Now comprising 10 pan-global categories, the event's intent is honourable: to fête the latterly expanded popularity of some non-Anglo-American musics and to capitalise on it to gain greater exposure for lesser-known traditions. The awards also seem to be catching a new generational wave of artists across territories from Africa to central Asia, and in the process helping to yank Radio 3's image into the 21st century.
The one revered veteran who featured among 2004's winners, the septuagenarian Buena Vista Social Club vocalist Ibrahim Ferrer, was sadly detained in Cuba by bronchitis. An enjoyable short film about him cemented the evening's torch-passing dynamic, however, before a parade of resplendent young talent took to the stage.

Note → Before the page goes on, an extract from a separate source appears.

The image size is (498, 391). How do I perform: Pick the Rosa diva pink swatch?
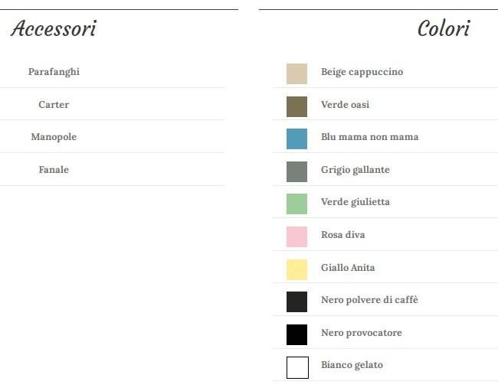[297, 236]
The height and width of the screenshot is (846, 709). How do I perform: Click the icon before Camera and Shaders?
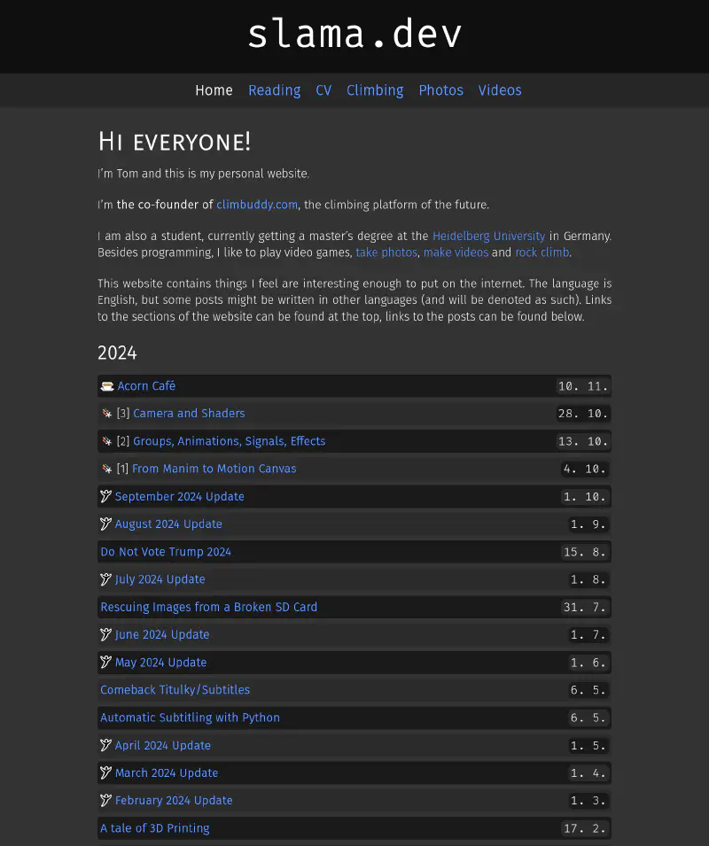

Take Senegal's Daara J, for instance, winners in the Africa category. This exuberant trio have reclaimed hip hop as originating in Africa, and brought it home to mingle triumphantly with traditional chants and resonant a cappella harmonies, while retaining all of the genre's pugnacious vitality, alongside some serious DJ action.
Sets of decks featured prominently throughout the night, with the inaugural holder of the newly introduced club-global category, Brazil's DJ Dolores, regaling a capacity crowd for a half-time half-hour with a banging blend of breakbeats, samba grooves, street-sourced samples and sizzling brass licks. The Europe winners Ojos de Brujo, a punk-carnivalesque collective from Spain, also included one member spinning the wheels among their rambunctious 10-piece line-up.
Softer or folkier approaches were not neglected. The critics' award-winner Rokia Traore from Mali opened with a mesmerisingly sensual, soulfully forlorn ballad, the fierce beauty of her voice at times recalling Sinéad O'Connor, while Uzbekistan's Sevara Nazarkhan, who took the Asia/Pacific crown, wove a starkly hypnotic spell with her minimally accompanied, undulating vocals.
The night's loudest and most sustained applause, though, went to the Iraqi heart-throb Kadim Al Sahir, who combines seductive pop stylings with ancient Sufi writings and original poetry - and whose symbolic significance here was both timely and moving.